▶ **Saved entries**:
* * *
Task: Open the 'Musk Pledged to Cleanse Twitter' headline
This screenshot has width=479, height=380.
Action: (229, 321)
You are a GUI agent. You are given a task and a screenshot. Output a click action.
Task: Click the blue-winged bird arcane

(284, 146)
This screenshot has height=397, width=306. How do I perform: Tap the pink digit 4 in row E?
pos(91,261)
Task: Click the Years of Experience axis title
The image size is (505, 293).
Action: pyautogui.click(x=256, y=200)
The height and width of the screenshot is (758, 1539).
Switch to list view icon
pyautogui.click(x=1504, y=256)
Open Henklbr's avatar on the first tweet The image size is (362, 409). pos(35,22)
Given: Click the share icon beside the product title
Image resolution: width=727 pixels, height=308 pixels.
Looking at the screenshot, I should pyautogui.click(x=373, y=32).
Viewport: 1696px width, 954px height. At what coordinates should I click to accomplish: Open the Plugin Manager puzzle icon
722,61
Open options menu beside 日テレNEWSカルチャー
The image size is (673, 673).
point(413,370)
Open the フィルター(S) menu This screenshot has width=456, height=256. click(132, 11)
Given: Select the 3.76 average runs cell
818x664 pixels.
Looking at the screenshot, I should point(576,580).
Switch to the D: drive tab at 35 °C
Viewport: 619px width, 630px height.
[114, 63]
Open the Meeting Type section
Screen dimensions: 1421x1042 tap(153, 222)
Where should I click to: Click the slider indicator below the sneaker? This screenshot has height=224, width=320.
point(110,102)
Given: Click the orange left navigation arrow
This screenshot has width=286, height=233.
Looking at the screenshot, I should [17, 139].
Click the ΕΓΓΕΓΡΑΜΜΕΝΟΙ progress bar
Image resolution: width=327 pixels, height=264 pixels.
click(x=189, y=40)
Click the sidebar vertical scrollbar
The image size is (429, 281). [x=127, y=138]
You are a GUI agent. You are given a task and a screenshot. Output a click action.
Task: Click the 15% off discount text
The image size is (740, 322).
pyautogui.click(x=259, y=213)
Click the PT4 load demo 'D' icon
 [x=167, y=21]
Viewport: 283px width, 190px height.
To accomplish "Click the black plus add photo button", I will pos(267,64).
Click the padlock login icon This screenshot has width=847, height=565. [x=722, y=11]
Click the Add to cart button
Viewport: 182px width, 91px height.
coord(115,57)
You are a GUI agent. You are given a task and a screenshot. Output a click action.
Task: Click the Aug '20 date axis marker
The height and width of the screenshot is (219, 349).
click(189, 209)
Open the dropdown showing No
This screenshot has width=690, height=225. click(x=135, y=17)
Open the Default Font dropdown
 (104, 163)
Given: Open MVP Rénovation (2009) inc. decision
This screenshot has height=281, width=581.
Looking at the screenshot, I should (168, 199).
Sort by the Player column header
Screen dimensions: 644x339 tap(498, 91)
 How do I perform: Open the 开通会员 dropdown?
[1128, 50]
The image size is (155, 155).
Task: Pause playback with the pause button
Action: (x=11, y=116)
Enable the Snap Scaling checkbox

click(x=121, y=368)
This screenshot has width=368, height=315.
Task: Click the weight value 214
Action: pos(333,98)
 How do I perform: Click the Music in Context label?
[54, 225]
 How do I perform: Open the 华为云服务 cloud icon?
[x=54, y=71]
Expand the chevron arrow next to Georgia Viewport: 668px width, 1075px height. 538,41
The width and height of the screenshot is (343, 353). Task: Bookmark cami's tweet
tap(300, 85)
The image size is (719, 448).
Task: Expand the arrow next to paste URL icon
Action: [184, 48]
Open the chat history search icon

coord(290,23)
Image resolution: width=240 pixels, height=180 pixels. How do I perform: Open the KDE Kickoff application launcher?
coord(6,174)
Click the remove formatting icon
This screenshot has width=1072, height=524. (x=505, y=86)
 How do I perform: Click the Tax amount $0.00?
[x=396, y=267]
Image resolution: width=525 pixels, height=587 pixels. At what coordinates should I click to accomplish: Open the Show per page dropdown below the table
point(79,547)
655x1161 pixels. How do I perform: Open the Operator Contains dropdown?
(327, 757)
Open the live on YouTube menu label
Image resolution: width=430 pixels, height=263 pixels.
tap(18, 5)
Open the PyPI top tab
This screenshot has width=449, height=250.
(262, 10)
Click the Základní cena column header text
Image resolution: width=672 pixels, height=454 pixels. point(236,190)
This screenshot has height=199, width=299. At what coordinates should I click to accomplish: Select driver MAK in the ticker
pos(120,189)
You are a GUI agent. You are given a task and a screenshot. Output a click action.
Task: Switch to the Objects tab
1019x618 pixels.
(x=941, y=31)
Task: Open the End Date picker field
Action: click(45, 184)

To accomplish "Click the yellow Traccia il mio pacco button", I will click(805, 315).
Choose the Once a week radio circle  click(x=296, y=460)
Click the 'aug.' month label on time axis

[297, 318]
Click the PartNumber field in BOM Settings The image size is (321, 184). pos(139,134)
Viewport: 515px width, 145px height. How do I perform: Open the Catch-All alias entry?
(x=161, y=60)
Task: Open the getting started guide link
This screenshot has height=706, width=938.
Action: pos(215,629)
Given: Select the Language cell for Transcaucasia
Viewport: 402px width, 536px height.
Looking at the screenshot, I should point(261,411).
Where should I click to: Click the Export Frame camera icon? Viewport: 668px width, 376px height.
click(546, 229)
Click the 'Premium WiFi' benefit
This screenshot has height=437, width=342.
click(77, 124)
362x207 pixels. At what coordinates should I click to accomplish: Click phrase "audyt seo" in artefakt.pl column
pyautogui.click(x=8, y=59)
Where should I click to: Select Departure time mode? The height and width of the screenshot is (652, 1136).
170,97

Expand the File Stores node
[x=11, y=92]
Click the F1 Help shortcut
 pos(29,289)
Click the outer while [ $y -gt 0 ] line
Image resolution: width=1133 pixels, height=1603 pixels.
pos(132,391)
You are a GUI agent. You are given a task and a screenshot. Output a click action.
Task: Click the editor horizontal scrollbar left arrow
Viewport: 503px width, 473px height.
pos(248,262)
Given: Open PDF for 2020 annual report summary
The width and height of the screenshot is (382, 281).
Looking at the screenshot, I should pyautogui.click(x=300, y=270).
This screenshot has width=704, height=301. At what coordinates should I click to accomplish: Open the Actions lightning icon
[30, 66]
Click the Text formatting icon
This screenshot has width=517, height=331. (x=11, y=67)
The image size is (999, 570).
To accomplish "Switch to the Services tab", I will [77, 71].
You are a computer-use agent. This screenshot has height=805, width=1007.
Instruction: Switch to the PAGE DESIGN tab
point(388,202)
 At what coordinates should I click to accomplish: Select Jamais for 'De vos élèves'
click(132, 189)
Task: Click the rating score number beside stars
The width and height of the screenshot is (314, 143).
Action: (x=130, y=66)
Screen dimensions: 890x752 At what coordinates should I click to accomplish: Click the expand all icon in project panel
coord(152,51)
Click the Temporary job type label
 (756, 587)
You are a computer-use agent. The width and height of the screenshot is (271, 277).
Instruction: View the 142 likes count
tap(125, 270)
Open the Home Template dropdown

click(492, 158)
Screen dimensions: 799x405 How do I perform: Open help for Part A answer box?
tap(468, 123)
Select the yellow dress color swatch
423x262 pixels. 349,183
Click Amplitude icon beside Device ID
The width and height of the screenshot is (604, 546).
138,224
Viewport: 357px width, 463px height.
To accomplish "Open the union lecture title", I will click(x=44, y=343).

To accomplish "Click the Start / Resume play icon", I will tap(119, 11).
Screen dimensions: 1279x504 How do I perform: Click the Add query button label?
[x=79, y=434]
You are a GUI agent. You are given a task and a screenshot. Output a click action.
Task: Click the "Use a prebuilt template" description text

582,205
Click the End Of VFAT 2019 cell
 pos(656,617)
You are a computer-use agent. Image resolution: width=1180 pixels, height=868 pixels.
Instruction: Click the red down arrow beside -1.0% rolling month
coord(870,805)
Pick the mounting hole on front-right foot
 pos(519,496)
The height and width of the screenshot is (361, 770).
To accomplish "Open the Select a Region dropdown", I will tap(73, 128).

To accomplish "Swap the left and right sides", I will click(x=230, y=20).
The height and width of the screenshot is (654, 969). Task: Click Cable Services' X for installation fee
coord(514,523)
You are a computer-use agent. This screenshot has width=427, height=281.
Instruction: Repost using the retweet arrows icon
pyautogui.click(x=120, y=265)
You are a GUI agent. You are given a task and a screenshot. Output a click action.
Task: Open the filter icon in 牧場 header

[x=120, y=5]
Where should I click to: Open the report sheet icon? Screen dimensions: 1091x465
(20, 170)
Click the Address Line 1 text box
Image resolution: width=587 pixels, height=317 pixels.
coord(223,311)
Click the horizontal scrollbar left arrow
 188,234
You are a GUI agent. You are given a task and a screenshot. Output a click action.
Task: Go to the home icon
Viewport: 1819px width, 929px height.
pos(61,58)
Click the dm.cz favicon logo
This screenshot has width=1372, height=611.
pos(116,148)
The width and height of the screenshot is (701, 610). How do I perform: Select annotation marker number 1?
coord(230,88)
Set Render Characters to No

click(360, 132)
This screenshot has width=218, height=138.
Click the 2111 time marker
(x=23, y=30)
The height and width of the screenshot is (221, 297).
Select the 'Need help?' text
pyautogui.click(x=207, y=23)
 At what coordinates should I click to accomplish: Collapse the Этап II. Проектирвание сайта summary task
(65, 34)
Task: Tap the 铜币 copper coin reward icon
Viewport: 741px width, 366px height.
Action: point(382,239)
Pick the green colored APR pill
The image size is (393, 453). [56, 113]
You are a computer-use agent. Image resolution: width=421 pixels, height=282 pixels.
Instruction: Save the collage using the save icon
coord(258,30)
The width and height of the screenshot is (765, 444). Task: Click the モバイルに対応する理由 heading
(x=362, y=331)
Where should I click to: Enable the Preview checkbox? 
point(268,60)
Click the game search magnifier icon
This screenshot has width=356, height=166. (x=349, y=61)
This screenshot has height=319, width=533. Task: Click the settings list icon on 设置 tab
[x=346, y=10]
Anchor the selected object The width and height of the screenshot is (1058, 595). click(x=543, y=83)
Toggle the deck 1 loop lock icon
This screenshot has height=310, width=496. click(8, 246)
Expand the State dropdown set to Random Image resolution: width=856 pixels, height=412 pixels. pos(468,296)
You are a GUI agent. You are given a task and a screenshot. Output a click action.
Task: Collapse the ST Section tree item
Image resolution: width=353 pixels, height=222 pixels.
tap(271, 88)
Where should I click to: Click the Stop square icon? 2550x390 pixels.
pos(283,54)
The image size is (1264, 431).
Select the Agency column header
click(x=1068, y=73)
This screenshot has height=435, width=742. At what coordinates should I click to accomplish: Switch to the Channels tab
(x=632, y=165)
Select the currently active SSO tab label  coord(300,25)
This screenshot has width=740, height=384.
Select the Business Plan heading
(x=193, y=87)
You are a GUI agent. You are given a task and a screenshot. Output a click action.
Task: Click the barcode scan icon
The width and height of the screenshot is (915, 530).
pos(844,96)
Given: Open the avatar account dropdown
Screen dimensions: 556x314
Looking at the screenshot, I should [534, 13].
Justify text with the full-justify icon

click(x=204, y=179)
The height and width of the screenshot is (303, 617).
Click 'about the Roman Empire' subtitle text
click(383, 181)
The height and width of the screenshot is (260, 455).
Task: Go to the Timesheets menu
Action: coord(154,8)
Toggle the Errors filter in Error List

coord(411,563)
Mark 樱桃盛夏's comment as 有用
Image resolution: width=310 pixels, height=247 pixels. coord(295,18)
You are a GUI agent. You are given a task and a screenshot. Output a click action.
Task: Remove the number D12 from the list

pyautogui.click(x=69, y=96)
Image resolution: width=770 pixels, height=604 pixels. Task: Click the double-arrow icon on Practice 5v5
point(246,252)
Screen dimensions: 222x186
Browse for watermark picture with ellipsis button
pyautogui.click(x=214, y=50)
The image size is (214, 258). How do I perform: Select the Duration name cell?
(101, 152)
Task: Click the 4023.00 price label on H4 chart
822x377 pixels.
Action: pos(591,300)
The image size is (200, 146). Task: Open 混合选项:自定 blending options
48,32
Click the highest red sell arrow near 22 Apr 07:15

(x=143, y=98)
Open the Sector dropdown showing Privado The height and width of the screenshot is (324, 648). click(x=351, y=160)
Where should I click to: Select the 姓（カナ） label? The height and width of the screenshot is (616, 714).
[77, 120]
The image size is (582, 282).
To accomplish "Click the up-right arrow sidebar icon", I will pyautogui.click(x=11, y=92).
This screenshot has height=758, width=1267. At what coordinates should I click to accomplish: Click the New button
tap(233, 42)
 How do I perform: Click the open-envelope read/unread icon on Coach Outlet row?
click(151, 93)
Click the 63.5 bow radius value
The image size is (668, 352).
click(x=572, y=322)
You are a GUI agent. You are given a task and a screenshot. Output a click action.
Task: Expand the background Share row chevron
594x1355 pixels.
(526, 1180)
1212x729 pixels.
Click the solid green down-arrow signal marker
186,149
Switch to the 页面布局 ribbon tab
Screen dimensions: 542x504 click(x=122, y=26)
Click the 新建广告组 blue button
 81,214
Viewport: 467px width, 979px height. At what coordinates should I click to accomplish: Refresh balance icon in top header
* * *
▶ **Task instructions**:
Every line of the data above that includes "computer" should be listed.

▶ **Response below**:
You are a computer-use agent. This screenshot has height=805, width=1007.
You are a computer-use agent. The width and height of the screenshot is (271, 277).
You are a computer-use agent. Image resolution: width=1180 pixels, height=868 pixels.
You are a computer-use agent. This screenshot has width=427, height=281.
You are a computer-use agent. Image resolution: width=421 pixels, height=282 pixels.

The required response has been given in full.